We’re all in such good spirits for the many festivities that mark the end of the year that we often overlook the many dangers our celebrations can pose to our four-footed friends. Don’t overlook these six key problems.

Candles – A furry tale can easily sweep a lit candle over resulting in a fire on your tablecloth, furniture or even on your furry friend. Even unlit candles can easily become a problem. Candles are often in glass containers that when broken can cut a tender canine paw. So many candles also boast irresistible scents from gingerbread to apples. Unfortunately, most dogs don’t realize candles aren’t food until the swallowing is done and the stomach problems begin.

Keep all candles, even unlit ones, out of your dog’s reach.

Christmas Trees – Trees are just one temptation after another. To us trees smell like Christmas, to dogs they smell like birds, squirrels, and many other animals they’d like to chase. These agitating smells can lead to an overexcited dog and an overturned tree. The water your tree is in looks like just one more—albeit unusual—water dish. Preservatives in the water can make your dog sick and an overturned tree can injure him. And then there are the decorations…place breakable and tempting ornaments(those that look like food) high on the tree and outlaw tinsel totally. Just one piece of ingested tinsel can cause intestinal damage that lead to death.

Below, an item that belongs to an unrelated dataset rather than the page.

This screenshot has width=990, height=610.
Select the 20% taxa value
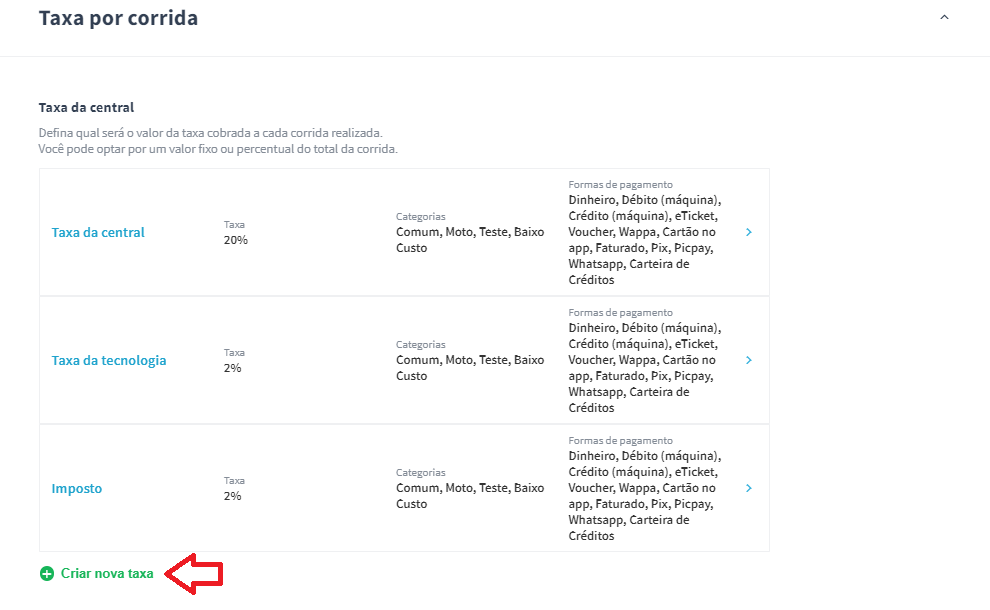[x=236, y=240]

Supervise your dog around Christmas trees but also make your tree stable and free of tempting ornaments.

Plants – Although most pet owners are aware of the toxic qualities of poinsettia and mistletoe, they aren’t the only problematic holiday plants. Amaryllism, boxberry, Christmas berry, Christmas cherry, Christmas pepper, Christmas rose, holly, rhododendron and yew can all cause problems, even if just used as an accent in a wreath of arrangement. Keep hydrogen peroxide on hand in case you need to induce vomiting(only at a doctor’s recommendation).

Treat every plant as if it is toxic and place far from your dog’s reach.

Holiday Treats – Some of the holiday’s most traditional treats are dangerous to your dog. Turkey anyone? Your dog is sure to line up for turkey leftovers but poultry bones splinter easily and puncture the intestine. All that fat isn’t good for your dog either. Toast to the New Year? Dogs can easily lap up a few abandoned drinks at a large party without anyone noticing resulting in coma and possible heart attack. Sugar plums dancing in your head? Even though they love it, dogs and chocolate don’t mix, especially dark or baking chocolate. But that’s not the only sweet to watch out for. Dogs are known for gobbling a delicious smelling candy, plastic wrapper and all. Although they can stomach the candy, the plastic wrappers can cause intestinal problems. Don’t hang those candy canes to low on the tree!

Want to give your dog a Christmas treat? Give him a special doggie treat, not a human treat.

Zap – Some dogs, especially puppies still in the chewing stage, may find the new additions to your decorating plan the perfect chew toy. Guard your dog against electrocution from idle gnawing with a Ground Protection Fault plug (GPF), that can be found at any home improvement store, installed on your strings of lights.

Even if your dog doesn’t normally chew electrical wires, the newness of holiday decorations may encourage him to gnaw away.